### TASK STATEMENT:
Give again, unaltered, the lines of the listing below that run from the line having "Health Ranger (73, 1079)" through the line having "fraudulent (19, 1079)".

### RECORDS TO USE:
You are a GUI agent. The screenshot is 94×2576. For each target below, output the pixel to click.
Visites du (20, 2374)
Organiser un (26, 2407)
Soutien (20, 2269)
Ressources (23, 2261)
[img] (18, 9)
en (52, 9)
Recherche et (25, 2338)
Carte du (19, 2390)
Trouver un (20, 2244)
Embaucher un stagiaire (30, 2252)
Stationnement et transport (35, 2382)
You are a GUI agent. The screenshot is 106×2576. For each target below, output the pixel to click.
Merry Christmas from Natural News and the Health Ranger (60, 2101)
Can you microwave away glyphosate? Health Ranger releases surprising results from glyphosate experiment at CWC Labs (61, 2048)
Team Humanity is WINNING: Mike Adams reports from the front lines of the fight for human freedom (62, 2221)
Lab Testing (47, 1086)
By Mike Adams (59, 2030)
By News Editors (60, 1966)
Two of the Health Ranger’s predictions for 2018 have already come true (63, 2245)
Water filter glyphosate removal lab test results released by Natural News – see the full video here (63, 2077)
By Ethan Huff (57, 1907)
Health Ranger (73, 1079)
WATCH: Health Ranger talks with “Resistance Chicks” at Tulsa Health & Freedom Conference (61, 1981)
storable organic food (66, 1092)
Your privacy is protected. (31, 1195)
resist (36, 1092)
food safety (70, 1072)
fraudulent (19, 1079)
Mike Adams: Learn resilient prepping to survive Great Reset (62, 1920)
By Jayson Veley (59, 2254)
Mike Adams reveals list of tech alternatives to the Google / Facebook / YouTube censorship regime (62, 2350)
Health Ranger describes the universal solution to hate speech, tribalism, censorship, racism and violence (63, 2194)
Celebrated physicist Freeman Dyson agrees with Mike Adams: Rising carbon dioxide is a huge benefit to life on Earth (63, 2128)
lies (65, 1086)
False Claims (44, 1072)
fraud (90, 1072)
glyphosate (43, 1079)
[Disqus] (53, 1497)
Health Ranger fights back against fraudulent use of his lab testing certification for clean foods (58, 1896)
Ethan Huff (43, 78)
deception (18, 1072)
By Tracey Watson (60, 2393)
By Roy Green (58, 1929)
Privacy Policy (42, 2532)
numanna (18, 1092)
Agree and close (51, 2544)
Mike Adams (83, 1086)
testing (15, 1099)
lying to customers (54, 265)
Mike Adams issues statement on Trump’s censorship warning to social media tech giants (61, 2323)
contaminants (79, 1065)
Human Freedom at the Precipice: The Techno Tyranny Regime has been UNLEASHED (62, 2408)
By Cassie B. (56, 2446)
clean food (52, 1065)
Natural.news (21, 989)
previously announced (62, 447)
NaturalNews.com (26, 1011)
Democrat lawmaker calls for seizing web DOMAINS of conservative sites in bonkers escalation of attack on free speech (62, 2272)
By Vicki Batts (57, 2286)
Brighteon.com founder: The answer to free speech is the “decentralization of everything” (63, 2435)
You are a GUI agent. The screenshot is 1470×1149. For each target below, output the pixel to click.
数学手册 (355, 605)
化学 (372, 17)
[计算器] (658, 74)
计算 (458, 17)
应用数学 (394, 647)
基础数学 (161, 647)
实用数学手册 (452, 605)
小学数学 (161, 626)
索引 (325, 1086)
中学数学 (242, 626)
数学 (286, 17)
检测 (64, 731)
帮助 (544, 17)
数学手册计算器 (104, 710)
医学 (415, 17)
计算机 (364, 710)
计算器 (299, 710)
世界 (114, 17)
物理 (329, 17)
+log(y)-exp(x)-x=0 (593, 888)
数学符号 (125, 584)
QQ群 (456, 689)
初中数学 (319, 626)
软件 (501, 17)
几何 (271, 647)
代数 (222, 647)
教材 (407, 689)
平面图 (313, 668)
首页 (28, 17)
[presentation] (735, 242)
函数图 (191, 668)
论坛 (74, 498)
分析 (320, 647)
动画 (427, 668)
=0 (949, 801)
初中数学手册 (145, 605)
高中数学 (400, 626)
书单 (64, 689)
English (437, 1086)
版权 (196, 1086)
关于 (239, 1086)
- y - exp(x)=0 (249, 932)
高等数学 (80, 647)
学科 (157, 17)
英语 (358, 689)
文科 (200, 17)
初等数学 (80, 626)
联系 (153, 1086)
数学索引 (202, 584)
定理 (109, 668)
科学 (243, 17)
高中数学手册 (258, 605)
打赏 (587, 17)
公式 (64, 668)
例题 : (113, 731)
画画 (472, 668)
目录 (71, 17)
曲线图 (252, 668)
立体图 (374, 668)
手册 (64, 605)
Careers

### RESPONSE TO THIS EXERCISE:
Health Ranger (73, 1079)
WATCH: Health Ranger talks with “Resistance Chicks” at Tulsa Health & Freedom Conference (61, 1981)
storable organic food (66, 1092)
Your privacy is protected. (31, 1195)
resist (36, 1092)
food safety (70, 1072)
fraudulent (19, 1079)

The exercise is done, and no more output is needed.